When Shepard first arrived in New York, he roomed with Charlie Mingus Jr., a friend from high school days and the son of famous jazz musician Charles Mingus. Then he lived with actress Joyce Aaron. From 1969 to 1984 he was married to actress O-Lan Jones (born O-Lan Johnson, alias O-Lan Johnson Dark, alias O-Lan Barna), with whom he has one son, Jesse Mojo Shepard (born 1970). After the end of his relationship with singer-musician Patti Smith, Shepard met Academy-Award-winning actress Jessica Lange on the set of the film Frances, in which they were both acting. He moved in with her in 1983, and they were together for nearly thirty years. They separated quietly without publicity in 2010. They have two children, Hannah Jane (born 1985) and Samuel Walker Shepard (born 1987). In 2005, Jesse Shepard wrote a book of short stories that was published in San Francisco, and his father appeared together with him at a reading to introduce the book.

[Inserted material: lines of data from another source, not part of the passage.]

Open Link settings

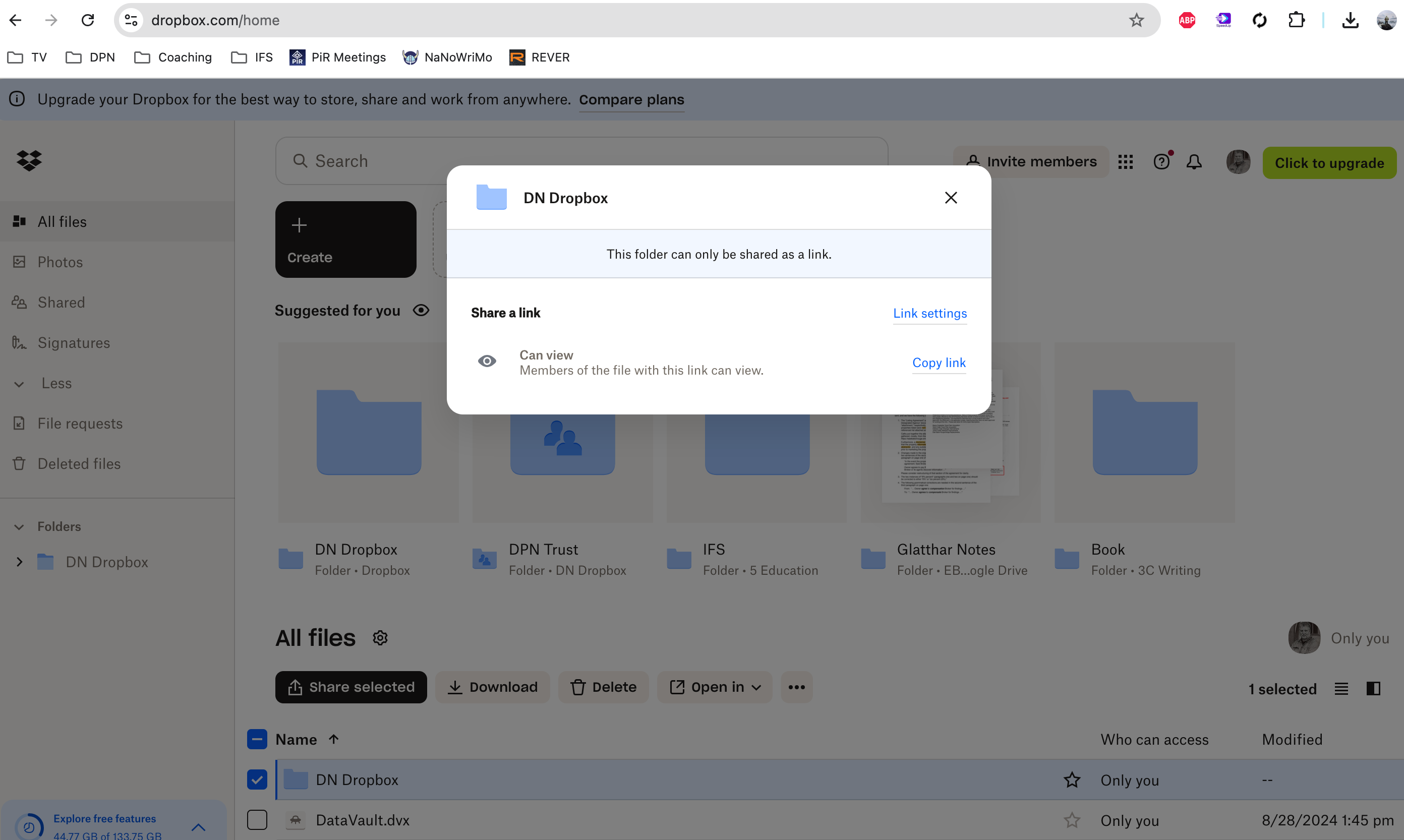tap(929, 314)
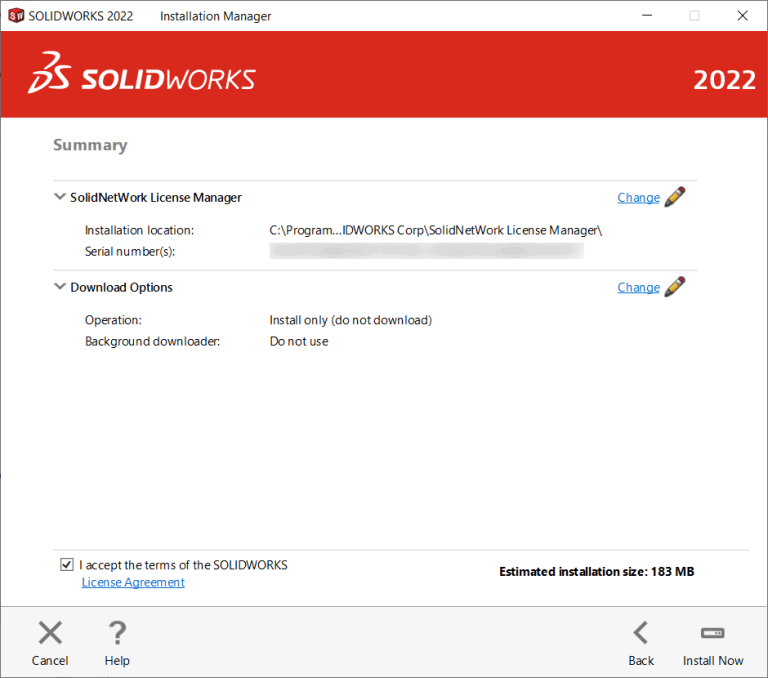Click the Cancel X icon
The height and width of the screenshot is (678, 768).
[x=49, y=633]
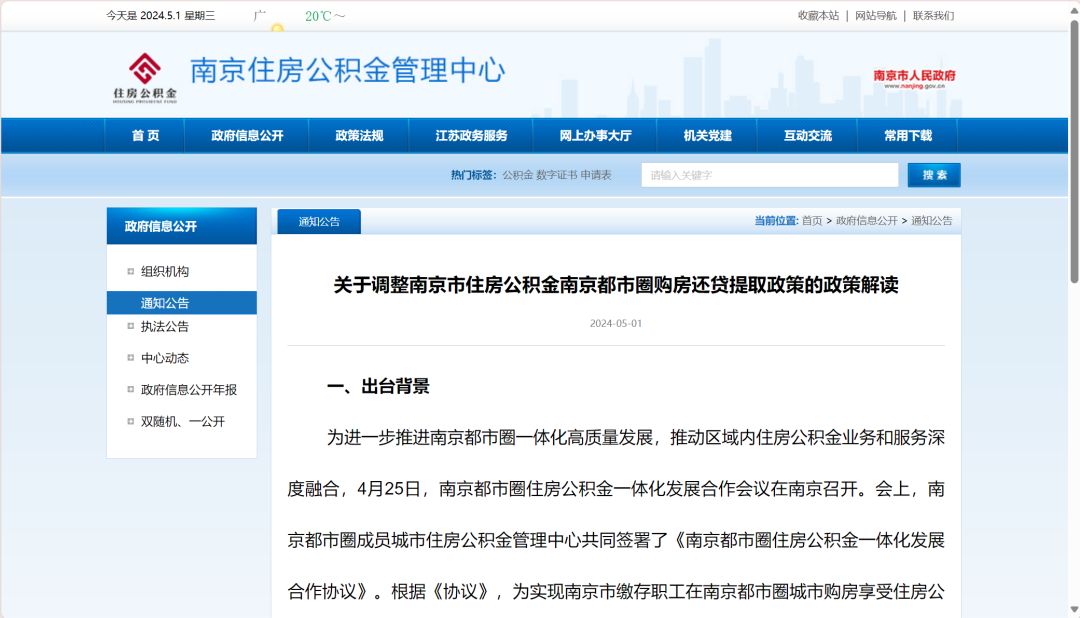Click the square bullet beside 组织机构
Screen dimensions: 1080x618
pyautogui.click(x=130, y=271)
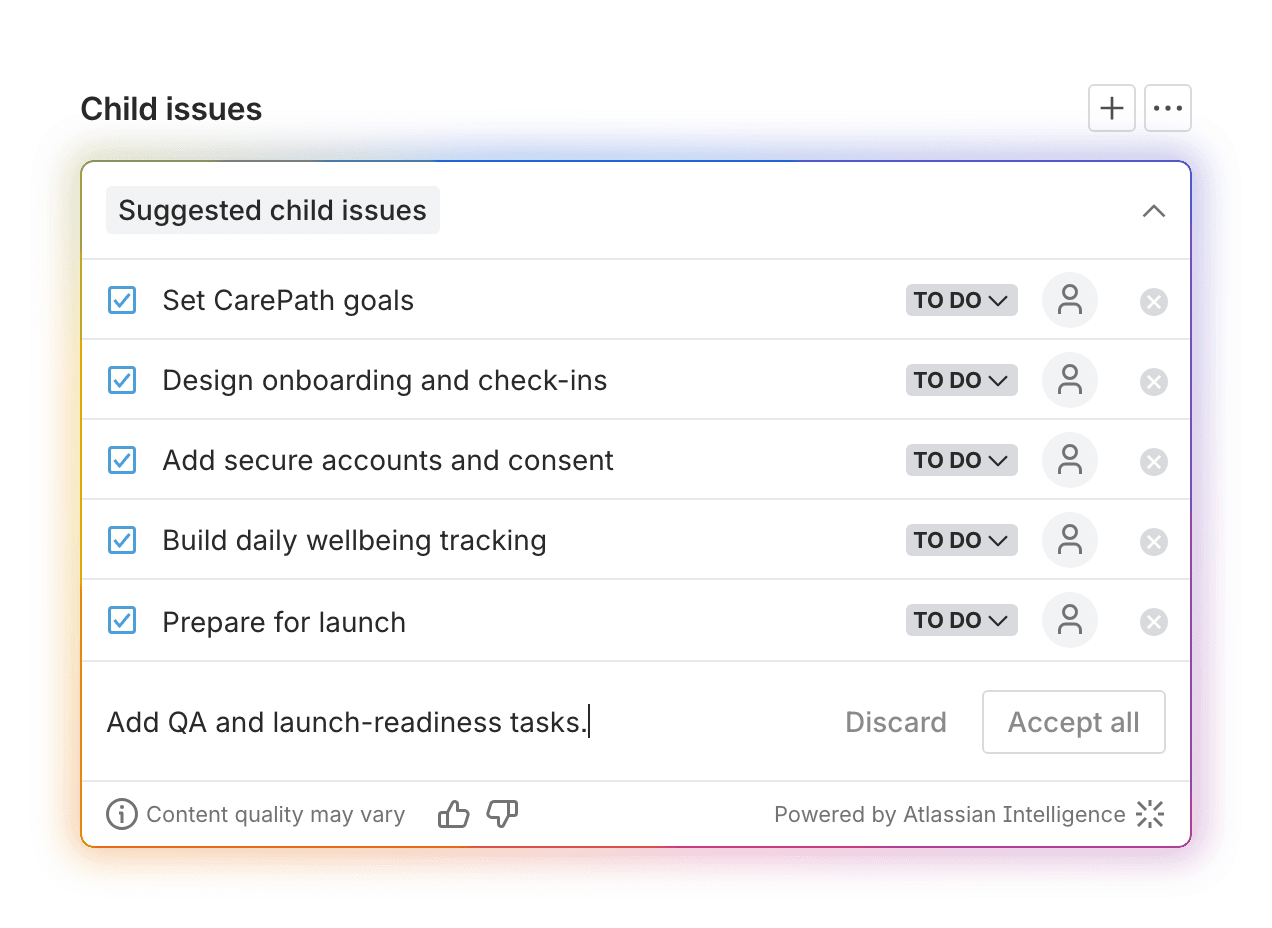The height and width of the screenshot is (928, 1272).
Task: Click the Accept all button
Action: tap(1074, 722)
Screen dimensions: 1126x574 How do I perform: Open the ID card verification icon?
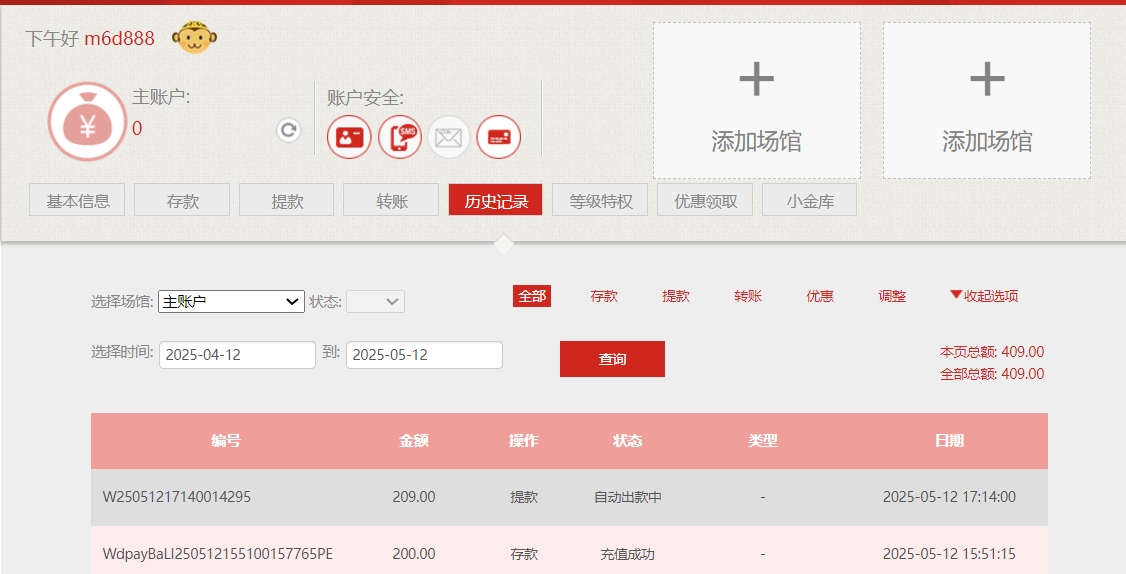[x=349, y=137]
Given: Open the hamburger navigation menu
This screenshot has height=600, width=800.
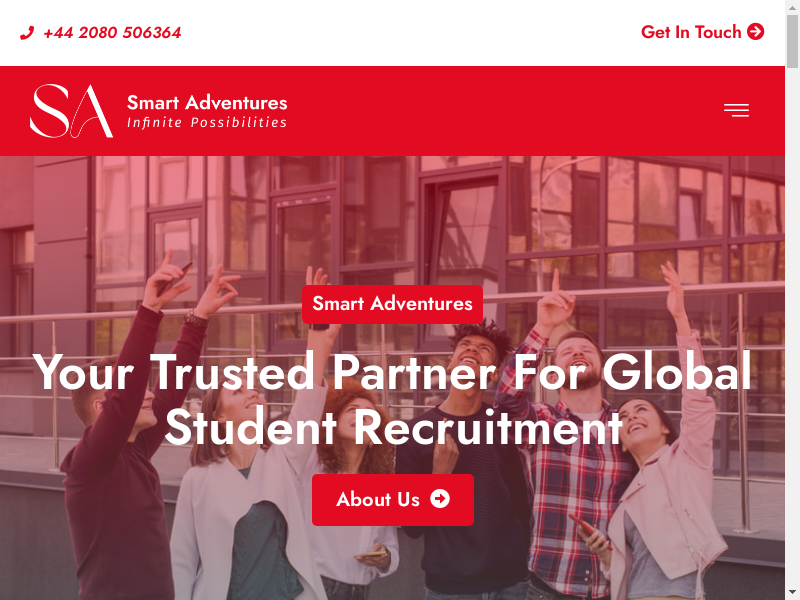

Although he played the legendary test pilot Chuck Yeager, in The Right Stuff, and he allowed the real Chuck Yeager to take him up in a jet plane in 1982 when he was preparing for his role as Yeager, he is known for his aversion to flying. He went through an airliner crash in the film Voyager (1992), and according to one account, he vowed never to fly again after a very rocky trip on an airliner coming back from Mexico in the 1960s.
In the early morning hours of January 3, 2009, Shepard was arrested and charged with speeding and drunken driving in Normal, Illinois; his blood alcohol content was allegedly 0.175. Shepard was taken to the McLean County Jail, in Bloomington, Illinois, and posted bond after processing. He pleaded guilty to both charges on February 11, 2009 and was sentenced to 24 months probation, alcohol education classes, and 100 hours of community service.